I am very sure a lot of
times this question might have come to your mind, what exactly the scope is
in our Pom.xml file why to use and what is the purpose of this. In this blog, I
will try my best to answer these questions.
As per official maven
documentation, Scope Tag in maven dependency is used to use to limit the
transitivity of dependency or in simpler terms to define the scope or phase
in which that dependency will actually work.
The <Scope> the element can take six values in our pom.xml file:
ร Compile
ร Provided
ร Runtime
ร Test
ร System
ร Import
Now Let’s look into
more details for all these six Scopes.
Compile
This is the maven
default scope. This dependency is needed for the purpose of build, test and
runs the project.
Compile dependencies
are available in all classpaths of a project.
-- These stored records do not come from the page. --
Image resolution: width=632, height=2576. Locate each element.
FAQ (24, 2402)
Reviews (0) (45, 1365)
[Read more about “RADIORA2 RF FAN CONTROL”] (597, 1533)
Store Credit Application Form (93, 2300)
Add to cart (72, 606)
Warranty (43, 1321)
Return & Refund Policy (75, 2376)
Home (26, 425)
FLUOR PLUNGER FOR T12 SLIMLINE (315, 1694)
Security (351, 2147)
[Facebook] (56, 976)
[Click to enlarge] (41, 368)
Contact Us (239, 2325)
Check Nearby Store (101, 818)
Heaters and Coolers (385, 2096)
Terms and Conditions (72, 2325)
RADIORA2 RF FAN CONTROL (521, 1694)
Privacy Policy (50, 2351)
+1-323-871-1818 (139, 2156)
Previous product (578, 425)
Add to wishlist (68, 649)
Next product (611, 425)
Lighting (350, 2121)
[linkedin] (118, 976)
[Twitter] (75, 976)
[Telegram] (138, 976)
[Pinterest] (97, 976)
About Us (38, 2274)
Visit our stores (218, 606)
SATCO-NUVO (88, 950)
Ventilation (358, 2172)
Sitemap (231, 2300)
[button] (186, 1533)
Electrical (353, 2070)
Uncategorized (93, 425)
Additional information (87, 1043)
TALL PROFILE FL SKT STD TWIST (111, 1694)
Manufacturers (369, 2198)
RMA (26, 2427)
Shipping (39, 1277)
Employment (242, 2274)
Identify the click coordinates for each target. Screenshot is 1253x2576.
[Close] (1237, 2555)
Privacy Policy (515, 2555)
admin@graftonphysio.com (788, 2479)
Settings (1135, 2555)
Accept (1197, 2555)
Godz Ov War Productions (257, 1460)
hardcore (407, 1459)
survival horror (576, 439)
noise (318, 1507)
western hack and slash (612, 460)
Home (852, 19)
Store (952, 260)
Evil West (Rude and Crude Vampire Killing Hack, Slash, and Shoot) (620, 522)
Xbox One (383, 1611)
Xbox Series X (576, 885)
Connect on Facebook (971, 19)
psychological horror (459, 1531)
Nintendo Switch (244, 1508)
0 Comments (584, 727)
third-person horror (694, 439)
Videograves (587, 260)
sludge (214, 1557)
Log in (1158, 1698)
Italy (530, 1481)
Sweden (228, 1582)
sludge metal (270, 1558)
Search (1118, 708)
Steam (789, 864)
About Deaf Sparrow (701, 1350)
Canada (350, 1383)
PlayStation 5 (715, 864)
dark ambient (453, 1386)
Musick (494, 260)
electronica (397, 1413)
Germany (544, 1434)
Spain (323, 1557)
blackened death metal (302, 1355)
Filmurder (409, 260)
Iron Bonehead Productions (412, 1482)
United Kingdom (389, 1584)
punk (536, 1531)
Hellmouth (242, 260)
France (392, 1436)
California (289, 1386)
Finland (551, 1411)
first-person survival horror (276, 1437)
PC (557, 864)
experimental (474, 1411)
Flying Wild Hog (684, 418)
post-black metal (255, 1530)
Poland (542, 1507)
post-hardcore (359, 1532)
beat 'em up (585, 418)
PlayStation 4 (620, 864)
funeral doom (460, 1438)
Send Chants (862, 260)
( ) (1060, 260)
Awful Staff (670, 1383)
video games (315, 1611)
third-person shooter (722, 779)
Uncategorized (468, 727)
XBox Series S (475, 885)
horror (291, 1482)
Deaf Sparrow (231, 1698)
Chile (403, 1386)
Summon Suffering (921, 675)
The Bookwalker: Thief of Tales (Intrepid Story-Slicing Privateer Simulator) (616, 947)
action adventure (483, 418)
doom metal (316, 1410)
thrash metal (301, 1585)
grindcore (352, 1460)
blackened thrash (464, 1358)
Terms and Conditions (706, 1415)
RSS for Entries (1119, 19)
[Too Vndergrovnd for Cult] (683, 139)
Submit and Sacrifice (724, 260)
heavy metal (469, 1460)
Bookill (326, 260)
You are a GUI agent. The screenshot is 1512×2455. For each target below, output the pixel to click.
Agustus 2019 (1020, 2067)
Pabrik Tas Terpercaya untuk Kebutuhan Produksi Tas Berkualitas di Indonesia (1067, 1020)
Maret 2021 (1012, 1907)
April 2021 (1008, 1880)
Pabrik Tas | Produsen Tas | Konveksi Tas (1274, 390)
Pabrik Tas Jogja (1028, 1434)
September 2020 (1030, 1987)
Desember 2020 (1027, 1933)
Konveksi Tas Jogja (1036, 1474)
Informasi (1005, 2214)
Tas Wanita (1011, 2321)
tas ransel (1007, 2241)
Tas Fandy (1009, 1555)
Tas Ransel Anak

These dependencies are also
transferred to dependent projects.
For e.g, we need the JAR
for compiling and running the web application
Provided
Provided is quite
similar to compile and is used during build and test the project.
This is also required to run, but should not be exported, because the dependency will be provided at the runtime by JDK or a container.
e.g We need JAR for
compiling the project, but at run time there is already a JAR provided by the environment so we don't need it to packaged again with our web application.
RunTime
This dependency is not
required for build or compilation, but is required to test and run our project.
Test
Test are not
needed to build and run the project. They are needed to compile and run
the unit tests.
System
This is similar to
provided and the only difference is system dependencies are not retrieved
from remote repository. They are present under some project’s subdirectory and
are referenced from there.
For e.g some
dependencies we might have created by our own and wanted to use it in our
project.
Import
This scope is
only supported on a dependency of type pom in the dependencyManagement section. Maven 2.0.9 or later replaces pom
with dependencymanagement Section.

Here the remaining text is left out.